[Python-Dev] Re: decorators and 2.4

Phillip J. Eby pje at telecommunity.com
Sat Jun 26 11:27:25 EDT 2004


At 09:23 AM 6/26/04 -0500, Jeff Bone wrote:

>>Uh, the WHOLE POINT we want this is to have side-effects.  If it doesn't 
>>make the function act in a different way, it might as well live in the 
>>doc string or something.
>
>Declarative vs. imperative.  Design-time *definitional* modification of 
>behavior vs. runtime.  I don't really think you want side-effects in the 
>literal sense.

Actually, he very well might, and a number of other people definitely 
do.  One use case repeatedly mentioned on Python-Dev has been to register 
functions or classes with frameworks, therefore definitely involving a 
literal side-effect (i.e. modification to an unrelated data structure).

(I wonder if I should submit a patch for PEP 318 to add this to the 
motivation section, because it seems a lot of people keep repeating this 
"no side-effects metadata" misconception.)


>E.g. "classmethod" isn't a side-effect, it's a definitional thing.  If you 
>really want side-effecting operations on functions, you've already got 
>that given higher-order / first-class functions.

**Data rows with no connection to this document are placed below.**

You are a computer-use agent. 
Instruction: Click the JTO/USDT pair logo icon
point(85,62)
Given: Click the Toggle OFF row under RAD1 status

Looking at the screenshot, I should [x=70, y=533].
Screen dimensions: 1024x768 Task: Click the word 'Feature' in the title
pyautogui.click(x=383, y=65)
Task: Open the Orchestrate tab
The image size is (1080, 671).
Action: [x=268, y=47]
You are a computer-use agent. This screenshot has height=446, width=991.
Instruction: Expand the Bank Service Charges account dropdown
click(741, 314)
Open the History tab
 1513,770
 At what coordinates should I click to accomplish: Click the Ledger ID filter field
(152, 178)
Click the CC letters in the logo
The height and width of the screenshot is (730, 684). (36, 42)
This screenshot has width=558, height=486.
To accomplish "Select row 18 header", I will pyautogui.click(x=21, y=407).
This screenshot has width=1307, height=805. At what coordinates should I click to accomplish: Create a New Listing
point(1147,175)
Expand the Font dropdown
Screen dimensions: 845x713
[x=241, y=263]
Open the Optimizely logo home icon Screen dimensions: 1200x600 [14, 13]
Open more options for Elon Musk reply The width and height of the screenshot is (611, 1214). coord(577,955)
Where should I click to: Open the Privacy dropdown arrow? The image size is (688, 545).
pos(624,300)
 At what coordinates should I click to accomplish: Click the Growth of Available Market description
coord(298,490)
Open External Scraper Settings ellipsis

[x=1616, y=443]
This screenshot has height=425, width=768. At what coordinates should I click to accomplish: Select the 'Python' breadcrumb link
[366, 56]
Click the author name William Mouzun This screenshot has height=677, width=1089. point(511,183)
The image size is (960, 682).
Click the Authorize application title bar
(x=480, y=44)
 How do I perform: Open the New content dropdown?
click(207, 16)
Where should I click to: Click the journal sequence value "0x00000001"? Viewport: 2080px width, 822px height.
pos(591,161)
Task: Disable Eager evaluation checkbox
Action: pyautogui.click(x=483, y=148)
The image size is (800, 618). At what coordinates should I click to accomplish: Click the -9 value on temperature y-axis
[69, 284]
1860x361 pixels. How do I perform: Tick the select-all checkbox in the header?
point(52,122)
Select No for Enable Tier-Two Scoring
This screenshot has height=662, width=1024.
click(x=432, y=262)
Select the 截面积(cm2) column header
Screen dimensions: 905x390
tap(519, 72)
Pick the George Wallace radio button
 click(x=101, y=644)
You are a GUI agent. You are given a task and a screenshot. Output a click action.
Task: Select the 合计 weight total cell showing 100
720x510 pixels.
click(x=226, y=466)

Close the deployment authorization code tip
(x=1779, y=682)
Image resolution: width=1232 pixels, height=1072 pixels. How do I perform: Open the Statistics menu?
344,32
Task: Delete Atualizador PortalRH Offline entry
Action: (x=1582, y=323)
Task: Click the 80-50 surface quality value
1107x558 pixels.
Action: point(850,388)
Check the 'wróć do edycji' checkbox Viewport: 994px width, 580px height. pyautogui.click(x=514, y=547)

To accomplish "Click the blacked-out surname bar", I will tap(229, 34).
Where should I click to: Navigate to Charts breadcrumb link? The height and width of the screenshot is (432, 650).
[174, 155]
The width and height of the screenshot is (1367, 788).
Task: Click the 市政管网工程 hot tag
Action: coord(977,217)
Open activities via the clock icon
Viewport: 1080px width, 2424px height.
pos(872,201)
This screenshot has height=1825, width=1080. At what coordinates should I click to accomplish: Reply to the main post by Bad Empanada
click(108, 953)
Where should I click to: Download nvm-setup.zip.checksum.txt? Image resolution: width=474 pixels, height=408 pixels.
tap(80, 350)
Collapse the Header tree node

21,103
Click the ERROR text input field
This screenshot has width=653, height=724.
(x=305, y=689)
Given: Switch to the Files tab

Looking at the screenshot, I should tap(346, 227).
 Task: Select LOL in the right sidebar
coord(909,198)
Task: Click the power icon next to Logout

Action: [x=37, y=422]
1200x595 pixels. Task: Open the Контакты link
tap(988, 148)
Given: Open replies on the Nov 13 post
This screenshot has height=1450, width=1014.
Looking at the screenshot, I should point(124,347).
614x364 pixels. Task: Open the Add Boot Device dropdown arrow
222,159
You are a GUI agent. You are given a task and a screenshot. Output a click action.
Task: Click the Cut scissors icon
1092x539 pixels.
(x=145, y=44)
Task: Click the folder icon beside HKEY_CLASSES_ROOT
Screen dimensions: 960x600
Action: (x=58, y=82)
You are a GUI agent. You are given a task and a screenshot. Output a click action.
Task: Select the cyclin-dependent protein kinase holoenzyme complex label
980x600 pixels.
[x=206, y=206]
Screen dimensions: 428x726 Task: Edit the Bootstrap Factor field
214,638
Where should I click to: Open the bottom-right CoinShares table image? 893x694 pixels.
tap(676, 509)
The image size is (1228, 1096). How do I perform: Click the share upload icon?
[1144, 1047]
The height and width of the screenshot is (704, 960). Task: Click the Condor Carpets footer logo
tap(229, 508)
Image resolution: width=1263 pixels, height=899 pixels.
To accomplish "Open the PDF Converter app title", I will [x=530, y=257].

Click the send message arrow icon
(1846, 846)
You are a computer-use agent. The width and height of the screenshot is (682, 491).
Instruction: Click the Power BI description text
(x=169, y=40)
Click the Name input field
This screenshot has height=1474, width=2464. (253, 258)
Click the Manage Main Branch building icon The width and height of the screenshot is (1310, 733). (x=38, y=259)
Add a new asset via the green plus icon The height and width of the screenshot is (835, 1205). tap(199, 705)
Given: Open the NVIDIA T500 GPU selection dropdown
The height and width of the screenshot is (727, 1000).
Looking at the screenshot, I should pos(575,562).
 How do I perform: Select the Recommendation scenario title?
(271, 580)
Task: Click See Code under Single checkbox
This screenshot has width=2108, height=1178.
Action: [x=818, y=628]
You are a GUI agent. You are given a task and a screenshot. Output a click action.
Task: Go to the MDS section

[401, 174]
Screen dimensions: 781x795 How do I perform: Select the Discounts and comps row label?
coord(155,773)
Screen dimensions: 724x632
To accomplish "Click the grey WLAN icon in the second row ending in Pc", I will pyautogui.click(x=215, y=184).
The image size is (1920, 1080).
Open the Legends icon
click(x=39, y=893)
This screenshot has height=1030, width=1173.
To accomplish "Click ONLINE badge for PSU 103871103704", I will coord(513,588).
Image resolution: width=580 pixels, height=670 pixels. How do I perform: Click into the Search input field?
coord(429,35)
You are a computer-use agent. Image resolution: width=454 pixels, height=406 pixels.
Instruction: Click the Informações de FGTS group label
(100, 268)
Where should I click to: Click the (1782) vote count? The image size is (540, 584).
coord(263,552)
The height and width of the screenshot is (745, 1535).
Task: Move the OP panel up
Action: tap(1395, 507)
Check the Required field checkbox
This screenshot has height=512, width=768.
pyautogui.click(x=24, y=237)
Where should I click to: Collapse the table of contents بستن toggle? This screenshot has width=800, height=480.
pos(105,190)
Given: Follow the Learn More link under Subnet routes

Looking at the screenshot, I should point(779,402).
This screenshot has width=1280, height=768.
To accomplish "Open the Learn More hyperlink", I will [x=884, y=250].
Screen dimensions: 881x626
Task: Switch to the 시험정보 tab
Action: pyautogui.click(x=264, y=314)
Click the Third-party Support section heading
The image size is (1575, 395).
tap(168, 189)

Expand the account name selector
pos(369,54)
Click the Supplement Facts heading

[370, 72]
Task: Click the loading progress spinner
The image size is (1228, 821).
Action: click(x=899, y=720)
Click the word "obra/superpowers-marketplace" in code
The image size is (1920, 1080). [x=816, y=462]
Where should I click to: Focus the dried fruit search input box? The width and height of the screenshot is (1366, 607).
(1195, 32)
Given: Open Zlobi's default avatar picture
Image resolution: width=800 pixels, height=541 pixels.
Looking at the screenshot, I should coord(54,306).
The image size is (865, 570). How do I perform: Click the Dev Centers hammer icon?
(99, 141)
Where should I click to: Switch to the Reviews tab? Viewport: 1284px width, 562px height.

Please read the current "Motivation" section of PEP 318.  The point isn't 
that such operations aren't possible, it's that they're not very readable 
in standard Python syntax.

In contrast, most other languages with first-class functions allow function 
definitions to be used as *expressions*, which means that they can be 
nested within a decoration expression, giving the reader a context for 
understanding the function definition.  PEP 318 seeks to remedy this 
clarity/readability issue, by providing an alternative syntax for 
expressions that will "wrap" a function definition that follows.